● **Goal of the exercise**: From the entries below, extract every line that includes the word "computer".

● **Task inputs**:
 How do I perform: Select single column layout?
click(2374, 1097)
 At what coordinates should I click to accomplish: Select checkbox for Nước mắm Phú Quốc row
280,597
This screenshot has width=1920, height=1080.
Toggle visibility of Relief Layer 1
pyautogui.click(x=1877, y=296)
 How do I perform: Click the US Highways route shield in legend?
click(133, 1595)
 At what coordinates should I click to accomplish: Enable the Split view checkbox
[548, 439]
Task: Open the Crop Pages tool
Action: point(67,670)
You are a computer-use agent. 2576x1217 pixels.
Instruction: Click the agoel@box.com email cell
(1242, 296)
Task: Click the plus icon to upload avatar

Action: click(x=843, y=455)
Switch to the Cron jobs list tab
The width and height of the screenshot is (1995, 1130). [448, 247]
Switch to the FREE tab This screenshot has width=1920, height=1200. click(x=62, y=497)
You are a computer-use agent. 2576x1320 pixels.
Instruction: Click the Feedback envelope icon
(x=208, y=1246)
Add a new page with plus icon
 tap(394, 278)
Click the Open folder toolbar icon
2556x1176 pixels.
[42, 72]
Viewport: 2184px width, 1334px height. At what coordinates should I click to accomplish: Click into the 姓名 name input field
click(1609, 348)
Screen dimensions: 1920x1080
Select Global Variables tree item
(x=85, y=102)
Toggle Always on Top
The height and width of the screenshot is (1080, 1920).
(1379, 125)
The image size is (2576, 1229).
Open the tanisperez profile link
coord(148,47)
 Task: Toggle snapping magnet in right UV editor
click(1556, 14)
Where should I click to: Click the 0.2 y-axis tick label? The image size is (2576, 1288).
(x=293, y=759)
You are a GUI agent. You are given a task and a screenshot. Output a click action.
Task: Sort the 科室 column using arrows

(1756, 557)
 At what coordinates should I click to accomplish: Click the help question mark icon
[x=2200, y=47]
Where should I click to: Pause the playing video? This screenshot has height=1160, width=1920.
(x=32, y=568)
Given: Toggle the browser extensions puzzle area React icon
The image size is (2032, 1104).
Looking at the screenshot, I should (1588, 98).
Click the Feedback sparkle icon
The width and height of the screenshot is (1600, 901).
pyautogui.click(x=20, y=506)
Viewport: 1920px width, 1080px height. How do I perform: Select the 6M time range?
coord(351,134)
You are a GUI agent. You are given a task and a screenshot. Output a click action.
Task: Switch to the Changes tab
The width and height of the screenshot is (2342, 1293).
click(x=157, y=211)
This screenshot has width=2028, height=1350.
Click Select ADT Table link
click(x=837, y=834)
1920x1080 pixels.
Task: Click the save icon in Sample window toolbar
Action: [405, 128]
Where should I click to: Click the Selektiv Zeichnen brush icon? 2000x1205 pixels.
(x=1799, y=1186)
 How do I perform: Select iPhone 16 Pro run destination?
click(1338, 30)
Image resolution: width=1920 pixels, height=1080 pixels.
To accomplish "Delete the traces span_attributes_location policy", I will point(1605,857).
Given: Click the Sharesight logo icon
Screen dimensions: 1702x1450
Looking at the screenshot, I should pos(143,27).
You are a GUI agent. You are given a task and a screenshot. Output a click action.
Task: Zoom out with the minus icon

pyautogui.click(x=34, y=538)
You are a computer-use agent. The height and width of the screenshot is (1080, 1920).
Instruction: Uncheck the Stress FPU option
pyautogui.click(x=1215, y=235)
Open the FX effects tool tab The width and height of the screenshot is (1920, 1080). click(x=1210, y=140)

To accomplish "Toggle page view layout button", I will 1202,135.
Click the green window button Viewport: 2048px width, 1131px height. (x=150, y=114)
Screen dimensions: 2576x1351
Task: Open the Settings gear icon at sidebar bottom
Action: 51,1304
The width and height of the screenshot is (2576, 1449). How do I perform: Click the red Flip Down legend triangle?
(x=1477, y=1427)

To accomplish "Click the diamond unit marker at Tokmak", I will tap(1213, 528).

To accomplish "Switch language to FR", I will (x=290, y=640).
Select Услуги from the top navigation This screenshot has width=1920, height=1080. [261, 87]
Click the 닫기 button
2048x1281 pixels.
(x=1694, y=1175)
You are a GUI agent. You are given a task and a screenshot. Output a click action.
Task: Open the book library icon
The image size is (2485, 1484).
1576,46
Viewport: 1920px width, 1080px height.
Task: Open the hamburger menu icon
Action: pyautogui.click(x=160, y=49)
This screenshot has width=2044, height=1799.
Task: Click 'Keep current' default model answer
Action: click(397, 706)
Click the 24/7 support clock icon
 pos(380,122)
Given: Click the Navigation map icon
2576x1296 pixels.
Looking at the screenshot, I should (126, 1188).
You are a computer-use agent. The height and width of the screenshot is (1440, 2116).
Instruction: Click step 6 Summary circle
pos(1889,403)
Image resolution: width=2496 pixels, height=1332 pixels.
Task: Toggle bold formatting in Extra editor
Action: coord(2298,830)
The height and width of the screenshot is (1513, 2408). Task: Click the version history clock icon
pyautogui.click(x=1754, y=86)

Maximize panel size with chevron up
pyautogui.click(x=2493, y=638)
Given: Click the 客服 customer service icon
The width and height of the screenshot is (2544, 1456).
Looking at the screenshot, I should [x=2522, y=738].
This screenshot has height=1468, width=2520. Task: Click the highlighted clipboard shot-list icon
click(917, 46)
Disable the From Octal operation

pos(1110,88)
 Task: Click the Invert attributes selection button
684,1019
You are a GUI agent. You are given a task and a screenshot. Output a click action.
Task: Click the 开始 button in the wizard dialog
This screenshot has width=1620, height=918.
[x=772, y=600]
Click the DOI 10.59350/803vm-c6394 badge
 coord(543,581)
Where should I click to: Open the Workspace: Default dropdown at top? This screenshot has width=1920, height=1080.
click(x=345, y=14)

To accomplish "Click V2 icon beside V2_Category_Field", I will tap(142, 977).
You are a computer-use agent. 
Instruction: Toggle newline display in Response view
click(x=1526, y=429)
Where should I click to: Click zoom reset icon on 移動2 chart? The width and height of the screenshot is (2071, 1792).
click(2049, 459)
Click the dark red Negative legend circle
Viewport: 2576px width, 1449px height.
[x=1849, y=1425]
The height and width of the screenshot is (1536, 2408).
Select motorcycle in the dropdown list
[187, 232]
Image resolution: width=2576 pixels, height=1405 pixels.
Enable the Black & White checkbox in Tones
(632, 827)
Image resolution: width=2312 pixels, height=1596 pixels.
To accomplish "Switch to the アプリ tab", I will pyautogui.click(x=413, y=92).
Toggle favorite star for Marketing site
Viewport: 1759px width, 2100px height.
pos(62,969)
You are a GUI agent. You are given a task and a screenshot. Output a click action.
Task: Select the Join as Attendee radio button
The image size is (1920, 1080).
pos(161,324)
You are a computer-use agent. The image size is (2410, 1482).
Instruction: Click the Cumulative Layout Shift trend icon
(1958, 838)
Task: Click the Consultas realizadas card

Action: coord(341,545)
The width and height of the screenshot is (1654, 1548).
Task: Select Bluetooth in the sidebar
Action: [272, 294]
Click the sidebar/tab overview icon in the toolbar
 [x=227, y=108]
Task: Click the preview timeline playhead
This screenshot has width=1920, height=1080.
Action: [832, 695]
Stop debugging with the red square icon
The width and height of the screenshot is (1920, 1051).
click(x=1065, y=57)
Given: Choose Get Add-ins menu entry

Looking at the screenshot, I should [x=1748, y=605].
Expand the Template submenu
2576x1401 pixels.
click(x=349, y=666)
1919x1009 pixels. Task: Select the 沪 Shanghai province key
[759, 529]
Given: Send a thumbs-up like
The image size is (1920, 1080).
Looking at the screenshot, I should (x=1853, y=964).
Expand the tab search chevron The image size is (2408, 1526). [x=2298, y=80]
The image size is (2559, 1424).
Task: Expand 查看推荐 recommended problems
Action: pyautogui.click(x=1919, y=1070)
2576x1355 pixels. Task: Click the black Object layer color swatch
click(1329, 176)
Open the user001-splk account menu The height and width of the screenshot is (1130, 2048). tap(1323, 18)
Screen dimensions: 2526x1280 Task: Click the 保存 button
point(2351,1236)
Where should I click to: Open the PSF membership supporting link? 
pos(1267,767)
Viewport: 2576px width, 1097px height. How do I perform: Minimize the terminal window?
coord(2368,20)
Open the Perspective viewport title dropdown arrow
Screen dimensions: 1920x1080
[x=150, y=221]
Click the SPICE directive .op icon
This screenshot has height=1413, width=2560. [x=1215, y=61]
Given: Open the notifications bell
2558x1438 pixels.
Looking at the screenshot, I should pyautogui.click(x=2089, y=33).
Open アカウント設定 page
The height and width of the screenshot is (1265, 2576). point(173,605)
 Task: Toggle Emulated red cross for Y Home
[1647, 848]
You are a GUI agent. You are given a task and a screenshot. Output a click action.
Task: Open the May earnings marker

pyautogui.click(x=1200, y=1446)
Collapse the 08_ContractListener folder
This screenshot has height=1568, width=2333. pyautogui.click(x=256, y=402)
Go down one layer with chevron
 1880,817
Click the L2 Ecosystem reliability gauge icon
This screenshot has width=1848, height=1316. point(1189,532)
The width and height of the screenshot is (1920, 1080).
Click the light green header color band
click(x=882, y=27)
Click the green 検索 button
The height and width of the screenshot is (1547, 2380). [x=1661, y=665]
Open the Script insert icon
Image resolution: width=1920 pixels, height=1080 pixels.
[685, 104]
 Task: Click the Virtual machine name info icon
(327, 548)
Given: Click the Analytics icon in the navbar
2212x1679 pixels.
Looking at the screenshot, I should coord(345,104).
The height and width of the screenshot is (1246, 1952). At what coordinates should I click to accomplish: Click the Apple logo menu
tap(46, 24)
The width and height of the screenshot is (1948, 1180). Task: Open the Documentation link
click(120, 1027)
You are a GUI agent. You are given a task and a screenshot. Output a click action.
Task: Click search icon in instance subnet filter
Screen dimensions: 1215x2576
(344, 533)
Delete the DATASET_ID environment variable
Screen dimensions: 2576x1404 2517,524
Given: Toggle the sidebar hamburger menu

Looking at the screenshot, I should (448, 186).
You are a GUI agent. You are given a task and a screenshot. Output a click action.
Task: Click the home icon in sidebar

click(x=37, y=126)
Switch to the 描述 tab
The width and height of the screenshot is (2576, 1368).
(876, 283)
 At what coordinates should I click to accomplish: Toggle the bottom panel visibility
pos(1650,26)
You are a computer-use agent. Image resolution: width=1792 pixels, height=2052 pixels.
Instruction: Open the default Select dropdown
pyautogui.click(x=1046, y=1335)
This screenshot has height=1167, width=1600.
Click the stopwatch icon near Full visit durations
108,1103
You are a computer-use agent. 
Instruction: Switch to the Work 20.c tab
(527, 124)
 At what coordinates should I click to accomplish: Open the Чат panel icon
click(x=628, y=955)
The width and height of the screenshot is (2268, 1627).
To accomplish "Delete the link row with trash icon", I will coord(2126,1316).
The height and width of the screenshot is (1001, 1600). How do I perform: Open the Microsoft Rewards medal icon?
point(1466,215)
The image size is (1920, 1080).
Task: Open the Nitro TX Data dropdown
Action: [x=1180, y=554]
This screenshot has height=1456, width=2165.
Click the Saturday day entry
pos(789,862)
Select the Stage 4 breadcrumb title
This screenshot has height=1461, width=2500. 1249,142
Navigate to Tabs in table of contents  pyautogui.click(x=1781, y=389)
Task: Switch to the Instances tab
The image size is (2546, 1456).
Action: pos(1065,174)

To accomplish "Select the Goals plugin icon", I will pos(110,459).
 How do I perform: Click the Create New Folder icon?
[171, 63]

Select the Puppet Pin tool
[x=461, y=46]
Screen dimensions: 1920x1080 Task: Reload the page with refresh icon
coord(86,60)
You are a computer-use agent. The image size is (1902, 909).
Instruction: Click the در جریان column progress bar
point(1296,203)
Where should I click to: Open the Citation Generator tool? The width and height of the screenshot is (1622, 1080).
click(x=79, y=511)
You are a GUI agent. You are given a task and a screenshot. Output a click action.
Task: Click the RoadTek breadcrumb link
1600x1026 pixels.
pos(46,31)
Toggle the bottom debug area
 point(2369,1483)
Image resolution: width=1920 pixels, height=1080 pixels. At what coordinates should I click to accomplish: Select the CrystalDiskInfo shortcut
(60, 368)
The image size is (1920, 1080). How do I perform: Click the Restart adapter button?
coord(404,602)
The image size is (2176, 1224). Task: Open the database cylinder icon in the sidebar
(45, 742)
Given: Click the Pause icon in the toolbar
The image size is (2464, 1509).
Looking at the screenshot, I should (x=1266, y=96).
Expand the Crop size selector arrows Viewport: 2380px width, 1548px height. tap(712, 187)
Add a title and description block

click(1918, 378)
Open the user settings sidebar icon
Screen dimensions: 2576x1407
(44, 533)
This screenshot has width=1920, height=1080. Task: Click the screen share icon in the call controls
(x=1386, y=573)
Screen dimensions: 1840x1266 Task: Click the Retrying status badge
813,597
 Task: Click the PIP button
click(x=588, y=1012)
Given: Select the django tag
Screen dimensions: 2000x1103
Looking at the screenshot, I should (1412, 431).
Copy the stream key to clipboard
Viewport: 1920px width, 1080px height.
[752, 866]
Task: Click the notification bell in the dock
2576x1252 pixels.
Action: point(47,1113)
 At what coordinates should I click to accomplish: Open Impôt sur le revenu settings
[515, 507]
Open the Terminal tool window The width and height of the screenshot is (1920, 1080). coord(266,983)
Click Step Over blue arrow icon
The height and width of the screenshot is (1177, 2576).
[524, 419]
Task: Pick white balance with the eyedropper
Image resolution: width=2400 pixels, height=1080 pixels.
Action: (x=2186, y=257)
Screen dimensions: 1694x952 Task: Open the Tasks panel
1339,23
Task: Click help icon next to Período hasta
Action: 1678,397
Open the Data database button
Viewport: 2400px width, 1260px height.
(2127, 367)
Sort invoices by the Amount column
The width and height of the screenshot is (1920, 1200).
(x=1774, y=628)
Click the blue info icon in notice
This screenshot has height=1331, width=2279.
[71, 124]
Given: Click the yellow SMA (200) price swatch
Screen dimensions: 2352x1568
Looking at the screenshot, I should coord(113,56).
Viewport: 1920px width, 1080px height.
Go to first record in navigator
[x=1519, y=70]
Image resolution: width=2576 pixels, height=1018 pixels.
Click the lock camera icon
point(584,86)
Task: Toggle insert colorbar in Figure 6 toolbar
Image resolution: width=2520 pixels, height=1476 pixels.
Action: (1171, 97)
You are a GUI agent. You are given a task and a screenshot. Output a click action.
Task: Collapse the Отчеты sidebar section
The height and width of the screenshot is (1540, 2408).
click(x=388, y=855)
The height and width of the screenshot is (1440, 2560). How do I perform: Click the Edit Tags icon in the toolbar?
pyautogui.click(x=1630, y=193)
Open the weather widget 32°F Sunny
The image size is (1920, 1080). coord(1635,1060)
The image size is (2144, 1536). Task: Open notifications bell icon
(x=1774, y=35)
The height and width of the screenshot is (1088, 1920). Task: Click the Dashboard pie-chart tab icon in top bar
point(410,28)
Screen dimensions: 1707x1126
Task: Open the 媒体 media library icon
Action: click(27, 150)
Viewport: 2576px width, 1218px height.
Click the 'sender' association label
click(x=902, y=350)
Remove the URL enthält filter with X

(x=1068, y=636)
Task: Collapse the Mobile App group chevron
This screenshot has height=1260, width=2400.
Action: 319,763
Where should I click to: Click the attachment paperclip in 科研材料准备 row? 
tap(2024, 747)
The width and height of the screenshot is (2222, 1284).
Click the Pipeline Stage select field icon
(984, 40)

● **Result for this task**:
You are a computer-use agent. 2576x1217 pixels.
You are a computer-use agent. 2576x1320 pixels.
You are a computer-use agent. The height and width of the screenshot is (1080, 1920).
You are a computer-use agent. The height and width of the screenshot is (1440, 2116).
You are a computer-use agent. 
You are a computer-use agent. The image size is (2410, 1482).
You are a computer-use agent. Image resolution: width=1792 pixels, height=2052 pixels.
You are a computer-use agent. 
You are a computer-use agent. The image size is (1902, 909).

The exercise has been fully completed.